What about the music? It was the summer of movie songs: “Danger Zone” by Kenny Loggins and “Take My Breath Away” by Berlin, from Top Gun; “Glory of Love” by Peter Cetera from The Karate Kid II; “Live to Tell” by Madonna from At Close Range; “Love Touch” by Rod Stewart from Legal Eagles; “Modern Woman” by Billy Joel from Ruthless People; “Sweet Freedom” by Michael McDonald from Running Scared; “If You Leave” by OMD from Pretty in Pink, and likely a few more I’m forgetting.

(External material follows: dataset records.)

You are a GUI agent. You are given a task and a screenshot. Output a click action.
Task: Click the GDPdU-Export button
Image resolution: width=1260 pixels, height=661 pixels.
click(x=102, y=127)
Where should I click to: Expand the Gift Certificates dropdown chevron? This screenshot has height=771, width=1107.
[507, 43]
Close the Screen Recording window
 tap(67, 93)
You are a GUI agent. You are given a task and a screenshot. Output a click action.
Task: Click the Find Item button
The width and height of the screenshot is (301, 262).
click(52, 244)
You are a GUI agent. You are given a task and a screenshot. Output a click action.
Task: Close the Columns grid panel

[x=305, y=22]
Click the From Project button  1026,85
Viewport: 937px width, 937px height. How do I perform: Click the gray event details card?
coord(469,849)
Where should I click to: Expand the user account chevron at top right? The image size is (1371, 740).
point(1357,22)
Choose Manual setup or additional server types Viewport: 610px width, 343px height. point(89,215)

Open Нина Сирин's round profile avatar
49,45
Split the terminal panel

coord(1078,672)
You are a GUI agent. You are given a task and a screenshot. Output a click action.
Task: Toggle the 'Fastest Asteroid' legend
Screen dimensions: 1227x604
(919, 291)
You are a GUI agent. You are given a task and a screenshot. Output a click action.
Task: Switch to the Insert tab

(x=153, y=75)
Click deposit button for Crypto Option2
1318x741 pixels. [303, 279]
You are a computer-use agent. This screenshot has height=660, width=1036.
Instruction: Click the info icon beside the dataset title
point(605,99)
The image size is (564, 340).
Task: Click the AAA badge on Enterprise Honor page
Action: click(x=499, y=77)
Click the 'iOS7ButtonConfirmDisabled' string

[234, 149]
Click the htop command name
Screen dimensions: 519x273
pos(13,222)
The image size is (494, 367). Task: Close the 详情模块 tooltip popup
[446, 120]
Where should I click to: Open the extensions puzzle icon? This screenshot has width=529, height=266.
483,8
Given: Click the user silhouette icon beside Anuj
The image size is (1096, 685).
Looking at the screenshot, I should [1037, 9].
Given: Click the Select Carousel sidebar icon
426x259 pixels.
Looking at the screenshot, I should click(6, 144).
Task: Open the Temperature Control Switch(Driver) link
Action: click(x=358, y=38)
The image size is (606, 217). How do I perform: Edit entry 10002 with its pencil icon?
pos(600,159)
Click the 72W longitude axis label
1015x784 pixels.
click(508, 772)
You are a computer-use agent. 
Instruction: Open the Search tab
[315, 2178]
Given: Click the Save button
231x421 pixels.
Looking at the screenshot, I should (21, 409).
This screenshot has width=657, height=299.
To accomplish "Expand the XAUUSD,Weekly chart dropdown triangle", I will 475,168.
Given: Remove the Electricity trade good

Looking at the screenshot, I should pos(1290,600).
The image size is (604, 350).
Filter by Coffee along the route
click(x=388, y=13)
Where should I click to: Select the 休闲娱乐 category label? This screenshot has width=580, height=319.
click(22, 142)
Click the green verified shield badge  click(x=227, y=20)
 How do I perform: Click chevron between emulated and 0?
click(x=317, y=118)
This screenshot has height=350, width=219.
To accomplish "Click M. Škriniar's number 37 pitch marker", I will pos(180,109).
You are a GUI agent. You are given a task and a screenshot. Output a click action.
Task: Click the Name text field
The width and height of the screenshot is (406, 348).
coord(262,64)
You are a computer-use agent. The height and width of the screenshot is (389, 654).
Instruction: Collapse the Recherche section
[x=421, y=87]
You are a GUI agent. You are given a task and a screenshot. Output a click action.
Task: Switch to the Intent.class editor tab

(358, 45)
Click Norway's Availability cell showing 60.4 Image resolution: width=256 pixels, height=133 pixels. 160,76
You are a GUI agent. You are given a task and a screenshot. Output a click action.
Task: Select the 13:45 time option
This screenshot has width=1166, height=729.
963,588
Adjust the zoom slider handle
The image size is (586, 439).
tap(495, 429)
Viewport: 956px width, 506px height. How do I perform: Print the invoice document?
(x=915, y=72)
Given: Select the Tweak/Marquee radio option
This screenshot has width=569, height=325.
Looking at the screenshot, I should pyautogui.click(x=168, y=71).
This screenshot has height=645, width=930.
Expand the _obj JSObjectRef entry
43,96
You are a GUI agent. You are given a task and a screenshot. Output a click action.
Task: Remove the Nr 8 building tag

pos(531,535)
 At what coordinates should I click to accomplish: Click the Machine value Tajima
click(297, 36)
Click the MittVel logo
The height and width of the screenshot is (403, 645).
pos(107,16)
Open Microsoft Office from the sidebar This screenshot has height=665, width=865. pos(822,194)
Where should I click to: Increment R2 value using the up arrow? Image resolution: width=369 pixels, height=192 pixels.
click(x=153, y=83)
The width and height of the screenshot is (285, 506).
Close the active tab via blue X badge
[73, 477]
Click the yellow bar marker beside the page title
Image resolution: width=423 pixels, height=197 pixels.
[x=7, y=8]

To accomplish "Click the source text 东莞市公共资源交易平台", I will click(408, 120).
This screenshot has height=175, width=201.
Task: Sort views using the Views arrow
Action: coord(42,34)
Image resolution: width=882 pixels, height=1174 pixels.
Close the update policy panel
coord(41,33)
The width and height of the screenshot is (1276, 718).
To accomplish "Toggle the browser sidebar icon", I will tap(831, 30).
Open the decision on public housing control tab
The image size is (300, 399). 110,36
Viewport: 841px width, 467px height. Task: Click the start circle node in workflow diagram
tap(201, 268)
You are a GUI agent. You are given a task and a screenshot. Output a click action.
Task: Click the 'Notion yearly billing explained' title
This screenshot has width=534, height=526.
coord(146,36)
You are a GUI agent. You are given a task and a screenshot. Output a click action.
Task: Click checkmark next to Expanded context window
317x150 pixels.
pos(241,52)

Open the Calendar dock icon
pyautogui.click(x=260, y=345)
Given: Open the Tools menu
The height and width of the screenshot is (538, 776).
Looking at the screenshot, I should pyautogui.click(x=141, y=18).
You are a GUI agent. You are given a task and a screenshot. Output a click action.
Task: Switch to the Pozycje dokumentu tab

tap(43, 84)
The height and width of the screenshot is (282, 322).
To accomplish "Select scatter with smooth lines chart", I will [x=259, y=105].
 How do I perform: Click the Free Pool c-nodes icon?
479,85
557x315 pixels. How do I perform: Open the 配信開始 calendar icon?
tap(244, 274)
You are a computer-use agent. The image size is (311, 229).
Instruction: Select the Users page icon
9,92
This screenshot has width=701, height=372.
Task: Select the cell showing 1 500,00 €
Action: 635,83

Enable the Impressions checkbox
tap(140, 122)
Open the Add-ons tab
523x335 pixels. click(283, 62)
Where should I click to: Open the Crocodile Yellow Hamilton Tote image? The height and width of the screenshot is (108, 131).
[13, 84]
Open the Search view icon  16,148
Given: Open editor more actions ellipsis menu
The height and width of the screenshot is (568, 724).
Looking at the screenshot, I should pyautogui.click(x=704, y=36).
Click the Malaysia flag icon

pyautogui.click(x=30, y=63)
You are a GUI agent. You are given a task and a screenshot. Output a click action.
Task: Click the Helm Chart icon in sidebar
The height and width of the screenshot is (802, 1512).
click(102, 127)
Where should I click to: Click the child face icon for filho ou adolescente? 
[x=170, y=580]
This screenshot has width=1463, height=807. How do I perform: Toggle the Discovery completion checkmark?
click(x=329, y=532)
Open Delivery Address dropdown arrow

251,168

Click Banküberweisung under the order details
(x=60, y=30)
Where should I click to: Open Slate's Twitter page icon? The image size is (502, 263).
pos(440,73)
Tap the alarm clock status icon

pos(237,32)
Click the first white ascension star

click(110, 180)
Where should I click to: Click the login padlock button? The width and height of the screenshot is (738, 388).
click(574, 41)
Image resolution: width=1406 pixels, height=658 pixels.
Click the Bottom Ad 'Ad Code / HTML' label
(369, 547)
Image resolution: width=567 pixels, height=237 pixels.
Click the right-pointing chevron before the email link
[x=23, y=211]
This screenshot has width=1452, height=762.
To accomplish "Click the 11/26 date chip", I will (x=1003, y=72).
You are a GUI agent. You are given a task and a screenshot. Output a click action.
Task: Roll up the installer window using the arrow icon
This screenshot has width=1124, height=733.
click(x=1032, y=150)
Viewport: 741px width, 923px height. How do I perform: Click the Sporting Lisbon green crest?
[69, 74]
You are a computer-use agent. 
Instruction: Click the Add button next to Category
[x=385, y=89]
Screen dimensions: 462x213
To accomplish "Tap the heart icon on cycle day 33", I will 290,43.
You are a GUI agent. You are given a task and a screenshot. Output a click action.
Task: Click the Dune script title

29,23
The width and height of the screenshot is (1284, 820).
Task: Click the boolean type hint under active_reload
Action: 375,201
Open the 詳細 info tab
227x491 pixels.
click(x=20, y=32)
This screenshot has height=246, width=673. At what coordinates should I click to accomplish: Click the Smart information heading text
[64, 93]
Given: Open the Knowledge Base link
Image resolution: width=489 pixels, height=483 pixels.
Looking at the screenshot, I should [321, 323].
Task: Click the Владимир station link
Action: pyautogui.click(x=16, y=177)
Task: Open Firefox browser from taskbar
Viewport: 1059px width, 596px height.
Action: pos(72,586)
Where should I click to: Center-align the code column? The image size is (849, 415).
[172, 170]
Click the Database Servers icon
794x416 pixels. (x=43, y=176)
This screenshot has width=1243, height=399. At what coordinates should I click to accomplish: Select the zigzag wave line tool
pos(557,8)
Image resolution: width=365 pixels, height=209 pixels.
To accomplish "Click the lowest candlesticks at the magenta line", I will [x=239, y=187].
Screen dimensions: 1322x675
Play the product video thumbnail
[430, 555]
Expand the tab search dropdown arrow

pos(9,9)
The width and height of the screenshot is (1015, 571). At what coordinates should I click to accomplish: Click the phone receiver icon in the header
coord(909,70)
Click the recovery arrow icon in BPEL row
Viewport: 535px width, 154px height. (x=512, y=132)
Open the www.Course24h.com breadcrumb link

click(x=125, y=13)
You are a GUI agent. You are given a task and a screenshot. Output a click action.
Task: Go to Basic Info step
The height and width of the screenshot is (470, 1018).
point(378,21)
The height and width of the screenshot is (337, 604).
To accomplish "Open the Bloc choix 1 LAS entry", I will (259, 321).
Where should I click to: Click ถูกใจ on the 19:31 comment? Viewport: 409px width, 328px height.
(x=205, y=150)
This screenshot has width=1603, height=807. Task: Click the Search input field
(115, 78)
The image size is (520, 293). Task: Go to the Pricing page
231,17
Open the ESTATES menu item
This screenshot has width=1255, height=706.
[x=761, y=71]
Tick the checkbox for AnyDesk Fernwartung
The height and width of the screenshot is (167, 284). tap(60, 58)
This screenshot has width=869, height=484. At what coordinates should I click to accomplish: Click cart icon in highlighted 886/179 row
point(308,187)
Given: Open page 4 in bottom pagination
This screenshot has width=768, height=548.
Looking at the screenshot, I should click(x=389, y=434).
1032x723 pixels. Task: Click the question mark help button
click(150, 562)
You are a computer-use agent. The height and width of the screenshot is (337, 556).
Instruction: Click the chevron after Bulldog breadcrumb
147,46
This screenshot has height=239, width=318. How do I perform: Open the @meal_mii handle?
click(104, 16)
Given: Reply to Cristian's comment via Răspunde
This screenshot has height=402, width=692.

Individually, few of them are memorable. (Rather like the movies from which they came, although I remember liking Ruthless People and Running Scared.) Collectively, they form the backdrop on which memories of that summer are projected.

If forced to pick a favorite song from that summer, I’d have to cheat a little. “West End Girls” by the Pet Shop Boys had come out in the spring, but we kept playing it far into the summer, and it can still put me back in the living room of our big ol’ rented house with my radio station blasting from the stereo. But the song that brings back the summer most vividly is an entirely different thing. Summer songs are supposed to represent either the feeling of roaring down a highway with the windows open and the radio up (which “West End Girls” can do), or the sweetness of summer romance. This one is neither of those. It reminds me, instead, of the day-to-day work of a radio guy in the summer - a show every morning, the various tasks of programming a station all day, an event broadcast every weekend, those precious moments of leisure at home. It was the only life I’d ever seriously wanted for myself, and even though it had brought me to a nondescript college town in the middle of nowhere, that was merely the price I had to pay for the life I wanted to lead. Why “No One Is to Blame” should remind me of all this, I don’t know. It just does, and it has for 21 years now.